Study Guide

Apparently with no surprise Man and the Natural World

By Emily Dickinson

Man and the Natural World

Sure, "Apparently with no surprise" is a nature poem, but don't go expecting a peaceful walk through a happy field. There are happy flowers here, but they're happy flowers who are getting beheaded. Yup, that's a little dark. This poem is unafraid to show the brutal side of nature right along with the beautiful. What's ambiguous in the poem is whether or not the speaker sees the destructive side of nature as something we should be mad about, or as something we should just accept. Really, you could read it several different ways. Maybe the speaker is angry about the fate of the flowers, maybe she's sad, maybe she's resigned, or maybe she's using it as a metaphor to question the nature of all life on earth.

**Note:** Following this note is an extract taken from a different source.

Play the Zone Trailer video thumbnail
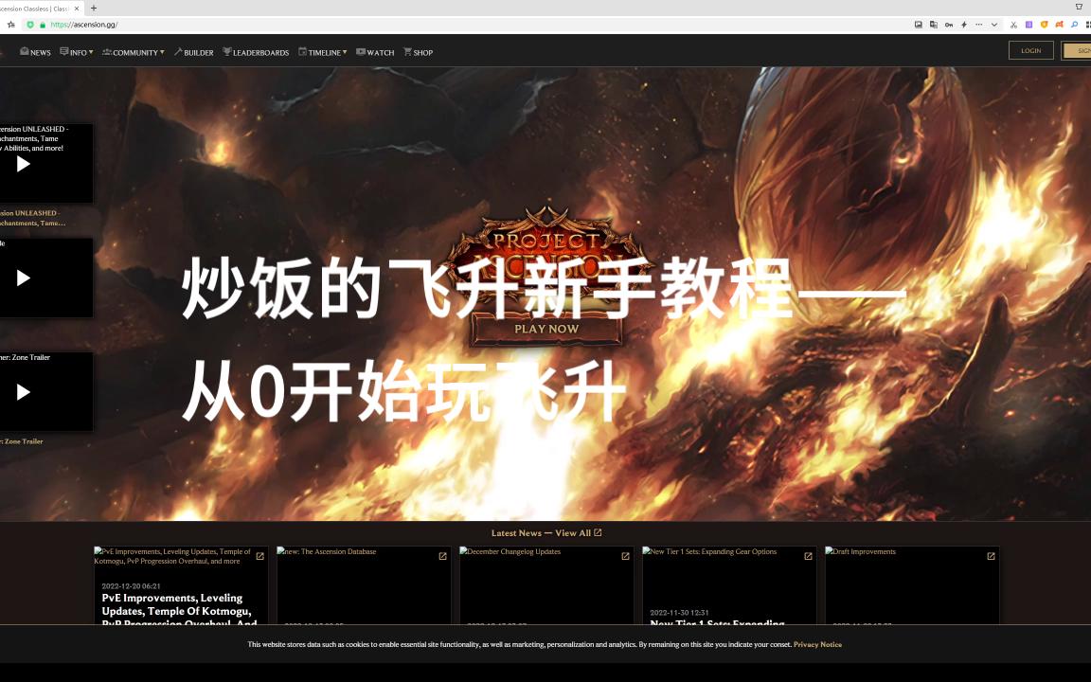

Questions About Man and the Natural World

  1. In what ways does the poem personify elements of nature? How do these moments of personification help advance the poem's meaning?
  2. What is the speaker's attitude toward nature as a whole? Explain your answer.
  3. This poem is about more than frostbitten flowers, right? What might all this nature-y stuff symbolize?

Chew on This

The poem shows the natural world as cruel and uncaring.

The poem depicts the inevitable cycles life and death that exist in the natural world with a sense of acceptance.